— YANG DIPERLUKAN —
Ganti "Settings" dengan "Layers", lalu tulis ulang seluruh materi tanpa mengubah bagian lainnya.

— MATERI LATIHAN —

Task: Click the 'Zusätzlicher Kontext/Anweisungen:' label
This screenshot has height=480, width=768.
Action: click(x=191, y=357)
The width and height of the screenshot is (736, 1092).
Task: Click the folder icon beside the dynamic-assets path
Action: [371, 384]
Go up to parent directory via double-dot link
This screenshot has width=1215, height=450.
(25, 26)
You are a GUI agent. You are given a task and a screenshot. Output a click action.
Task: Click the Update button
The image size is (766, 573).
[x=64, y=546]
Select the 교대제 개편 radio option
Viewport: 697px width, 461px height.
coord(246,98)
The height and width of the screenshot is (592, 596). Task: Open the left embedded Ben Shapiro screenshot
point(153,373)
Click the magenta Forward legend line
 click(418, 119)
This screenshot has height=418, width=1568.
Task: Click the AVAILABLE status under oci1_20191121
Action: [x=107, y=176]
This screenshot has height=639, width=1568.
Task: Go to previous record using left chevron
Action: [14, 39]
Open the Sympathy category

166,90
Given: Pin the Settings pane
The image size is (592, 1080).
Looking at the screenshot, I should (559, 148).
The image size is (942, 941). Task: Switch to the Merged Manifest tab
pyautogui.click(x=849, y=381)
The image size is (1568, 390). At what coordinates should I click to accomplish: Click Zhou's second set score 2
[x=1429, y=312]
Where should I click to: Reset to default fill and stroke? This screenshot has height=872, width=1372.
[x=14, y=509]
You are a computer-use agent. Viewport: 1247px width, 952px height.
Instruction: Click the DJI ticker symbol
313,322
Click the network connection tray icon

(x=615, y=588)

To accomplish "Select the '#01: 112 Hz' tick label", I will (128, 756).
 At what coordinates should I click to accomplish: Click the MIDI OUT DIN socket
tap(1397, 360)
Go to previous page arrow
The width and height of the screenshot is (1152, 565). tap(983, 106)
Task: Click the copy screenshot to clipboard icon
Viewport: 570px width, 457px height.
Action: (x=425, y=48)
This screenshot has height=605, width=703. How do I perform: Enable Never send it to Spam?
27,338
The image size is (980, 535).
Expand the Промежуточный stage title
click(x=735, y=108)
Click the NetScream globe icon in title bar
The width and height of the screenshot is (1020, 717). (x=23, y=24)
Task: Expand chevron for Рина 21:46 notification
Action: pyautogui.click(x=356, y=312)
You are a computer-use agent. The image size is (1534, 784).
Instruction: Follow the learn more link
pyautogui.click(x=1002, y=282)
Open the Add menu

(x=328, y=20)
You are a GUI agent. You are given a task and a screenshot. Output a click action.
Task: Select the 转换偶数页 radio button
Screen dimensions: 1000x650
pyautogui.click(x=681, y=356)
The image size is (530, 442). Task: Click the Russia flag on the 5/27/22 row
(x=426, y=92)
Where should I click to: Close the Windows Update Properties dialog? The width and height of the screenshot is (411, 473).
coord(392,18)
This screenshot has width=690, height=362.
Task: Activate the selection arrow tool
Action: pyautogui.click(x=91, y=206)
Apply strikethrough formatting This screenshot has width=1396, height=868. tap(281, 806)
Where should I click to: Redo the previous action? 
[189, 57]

— HASIL TUGAS —
Task: Click the 'Zusätzlicher Kontext/Anweisungen:' label
This screenshot has height=480, width=768.
Action: click(x=191, y=357)
The width and height of the screenshot is (736, 1092).
Task: Click the folder icon beside the dynamic-assets path
Action: [371, 384]
Go up to parent directory via double-dot link
This screenshot has width=1215, height=450.
(25, 26)
You are a GUI agent. You are given a task and a screenshot. Output a click action.
Task: Click the Update button
The image size is (766, 573).
[x=64, y=546]
Select the 교대제 개편 radio option
Viewport: 697px width, 461px height.
coord(246,98)
The height and width of the screenshot is (592, 596). Task: Open the left embedded Ben Shapiro screenshot
point(153,373)
Click the magenta Forward legend line
 click(418, 119)
This screenshot has height=418, width=1568.
Task: Click the AVAILABLE status under oci1_20191121
Action: [x=107, y=176]
This screenshot has height=639, width=1568.
Task: Go to previous record using left chevron
Action: [14, 39]
Open the Sympathy category

166,90
Given: Pin the Layers pane
The image size is (592, 1080).
Looking at the screenshot, I should (559, 148).
The image size is (942, 941). Task: Switch to the Merged Manifest tab
pyautogui.click(x=849, y=381)
The image size is (1568, 390). At what coordinates should I click to accomplish: Click Zhou's second set score 2
[x=1429, y=312]
Where should I click to: Reset to default fill and stroke? This screenshot has height=872, width=1372.
[x=14, y=509]
You are a computer-use agent. Viewport: 1247px width, 952px height.
Instruction: Click the DJI ticker symbol
313,322
Click the network connection tray icon

(x=615, y=588)

To accomplish "Select the '#01: 112 Hz' tick label", I will (128, 756).
 At what coordinates should I click to accomplish: Click the MIDI OUT DIN socket
tap(1397, 360)
Go to previous page arrow
The width and height of the screenshot is (1152, 565). tap(983, 106)
Task: Click the copy screenshot to clipboard icon
Viewport: 570px width, 457px height.
Action: (x=425, y=48)
This screenshot has height=605, width=703. How do I perform: Enable Never send it to Spam?
27,338
The image size is (980, 535).
Expand the Промежуточный stage title
click(x=735, y=108)
Click the NetScream globe icon in title bar
The width and height of the screenshot is (1020, 717). (x=23, y=24)
Task: Expand chevron for Рина 21:46 notification
Action: pyautogui.click(x=356, y=312)
You are a computer-use agent. The image size is (1534, 784).
Instruction: Follow the learn more link
pyautogui.click(x=1002, y=282)
Open the Add menu

(x=328, y=20)
You are a GUI agent. You are given a task and a screenshot. Output a click action.
Task: Select the 转换偶数页 radio button
Screen dimensions: 1000x650
pyautogui.click(x=681, y=356)
The image size is (530, 442). Task: Click the Russia flag on the 5/27/22 row
(x=426, y=92)
Where should I click to: Close the Windows Update Properties dialog? The width and height of the screenshot is (411, 473).
coord(392,18)
This screenshot has width=690, height=362.
Task: Activate the selection arrow tool
Action: pyautogui.click(x=91, y=206)
Apply strikethrough formatting This screenshot has width=1396, height=868. tap(281, 806)
Where should I click to: Redo the previous action? 
[189, 57]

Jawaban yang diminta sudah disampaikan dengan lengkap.